DETAILED DESCRIPTION
[0028] The present specification provides certain definitions and
methods to better define the embodiments and aspects of the
invention and to guide those of ordinary skill in the art in the
practice of its fabrication. Provision, or lack of the provision,
of a definition for a particular term or phrase is not meant to
imply any particular importance, or lack thereof; rather, and
unless otherwise noted, terms are to be understood according to
conventional usage by those of ordinary skill in the relevant
art.
[0029] Unless defined otherwise, technical and scientific terms
used herein have the same meaning as is commonly understood by one
of skill in the art to which this invention belongs. The terms
"first", "second", and the like, as used herein do not denote any
order, quantity, or importance, but rather are used to distinguish
one element from another.

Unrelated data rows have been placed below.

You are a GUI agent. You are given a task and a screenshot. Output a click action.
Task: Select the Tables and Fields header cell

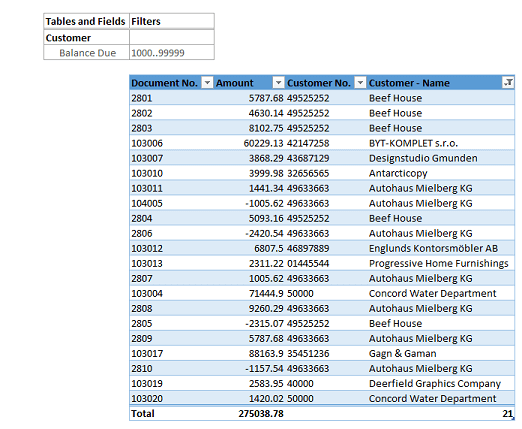(86, 21)
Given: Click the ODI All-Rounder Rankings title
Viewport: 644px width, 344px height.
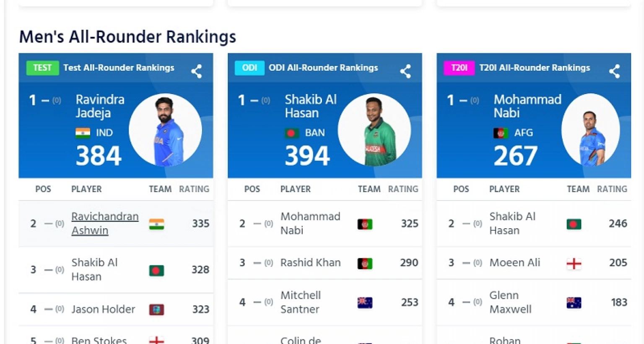Looking at the screenshot, I should pos(323,68).
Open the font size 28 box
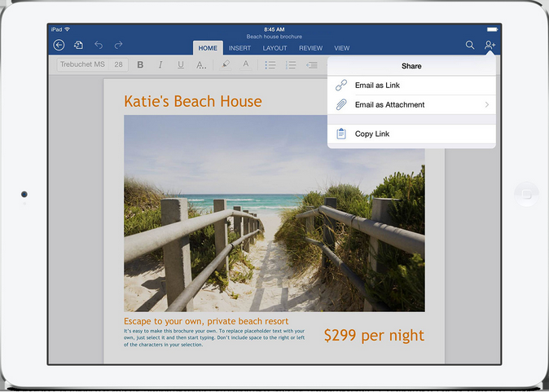The height and width of the screenshot is (392, 549). pos(119,65)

Also, the terms "a" and "an" do not
denote a limitation of quantity, but rather denote the presence of
at least one of the referenced item, and the terms "front", "back",
"bottom", and/or "top", unless otherwise noted, are merely used for
convenience of description, and are not limited to any one position
or spatial orientation. If ranges are disclosed, the endpoints of
all ranges directed to the same component or property are inclusive
and independently combinable (e.g., ranges of "up to about 25 wt.

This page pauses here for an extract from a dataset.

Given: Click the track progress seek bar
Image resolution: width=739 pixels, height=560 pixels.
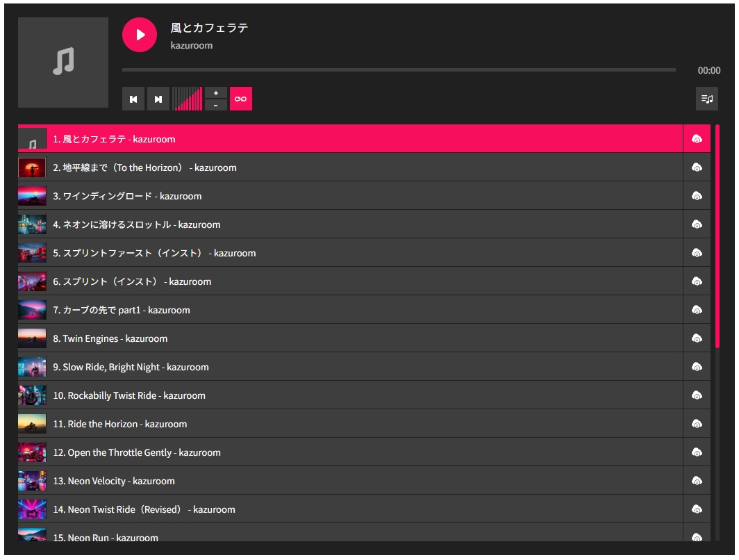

%, or, more specifically, about 5 wt. % to about 20 wt. %," is
inclusive of the endpoints and all intermediate values of the
ranges of "about 5 wt. % to about 25 wt. %," etc.).

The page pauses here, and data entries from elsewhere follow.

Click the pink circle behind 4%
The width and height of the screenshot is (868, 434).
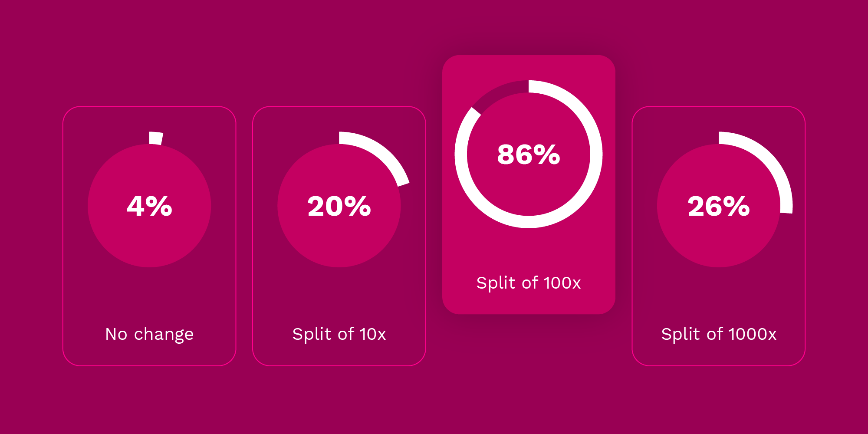tap(149, 243)
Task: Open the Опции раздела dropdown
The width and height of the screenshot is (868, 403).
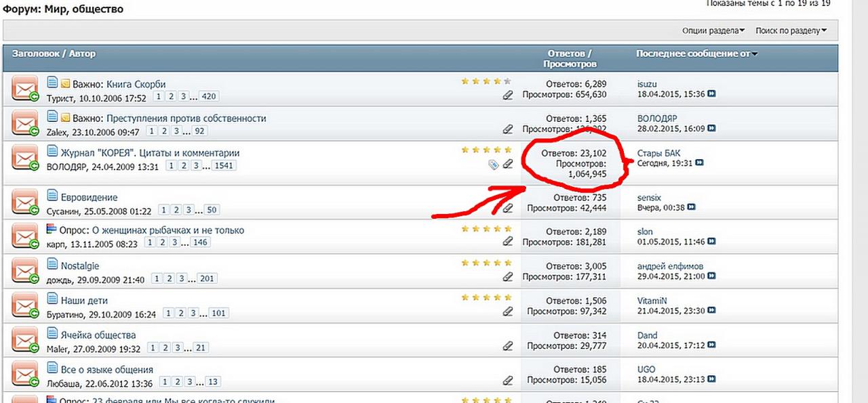Action: tap(713, 30)
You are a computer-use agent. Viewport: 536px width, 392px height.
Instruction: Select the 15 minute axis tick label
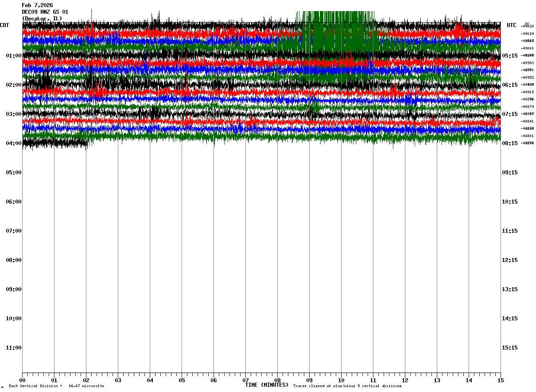(x=501, y=380)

[0030] The modifier "about" used in connection with a quantity is
inclusive of the stated value and has the meaning dictated by the
context (e.g., includes the degree of error associated with
measurement of the particular quantity). Reference throughout the
specification to "one embodiment", "another embodiment", "an
embodiment", and so forth, means that a particular element (e.g.,
feature, structure, and/or characteristic) described in connection
with the embodiment is included in at least one embodiment
described herein, and may or may not be present in other
embodiments. In addition, it is to be understood that the described
inventive features may be combined in any suitable manner in the
various embodiments.
[0031] A phase-contrast imaging (PCI) system 100 illustrated in
FIG. 4 includes an X-ray source which transmits X-rays, potentially
through an absorbing grating 30 to an object 20. After propagating
through the object 20, the X-rays extend through non-absorbing or
absorbing central grating 35 and potentially through absorbing
grating 40 to X-ray detector 25. Alternatively, the non-absorbing
grating 35 may be located between the X-ray source and the object
20.
[0032] The X-ray source of PCI system 100 includes an array 110 of
X-ray focal spots or emitters. The X-ray spots can be of any type
of X-ray emitting device, including but not limited to X-rays
generated from electron beams provided by tungsten filaments,
cold-cathode emission devices, field emitters, and carbon
nanotubes, comprising both reflection or transmission sources. In
one embodiment of a PCI system 100 for use in mammography
operations, the individual emitters in the array 110 may have a
width of about 0.3 millimeters. In one embodiment, the pitch
between emitters is approximately 1.3 centimeters. For a linear
array of 12 emitters having an individual emitter size of 0.3
centimeters and a distance of 1.3 centimeters between spots
provides a field-of-view of approximately 20 cm at the array
110.
[0033] In one embodiment, the array 110 has a first set of X-ray
focal spots 112 interleaved with a second set of X-ray focal spots
114. Each set 112 includes 112a to 112n number of X-ray focal
spots. The X-ray focal spots 112a through 112n emit, respectively,
X-rays 117a through 117n. Each set 114 includes 114a to 114n number
of X-ray focal spots. The X-ray focal spots 114a through 114n emit,
respectively, X-rays 119a through 119n. It should be understood
that the X-ray flux of each individual focal spot can be varied
individually, i.e. different spots of the same set of focal spots
can be operated to provide different X-ray intensities on portions
of object 20. This allows adaptation of the emitted radiation to
the patient, thereby achieving optimal image quality at the lowest
possible patient dose. Moreover, individual X-ray focal spots 112a
to 112n, or 114a to 114n, may be operated simultaneously, or they
may be operated sequentially. Both sets of X-ray focal spots are
identified in FIG. 4. This is only one possible embodiment; two or
more subsets of X-ray focal spots may be identified.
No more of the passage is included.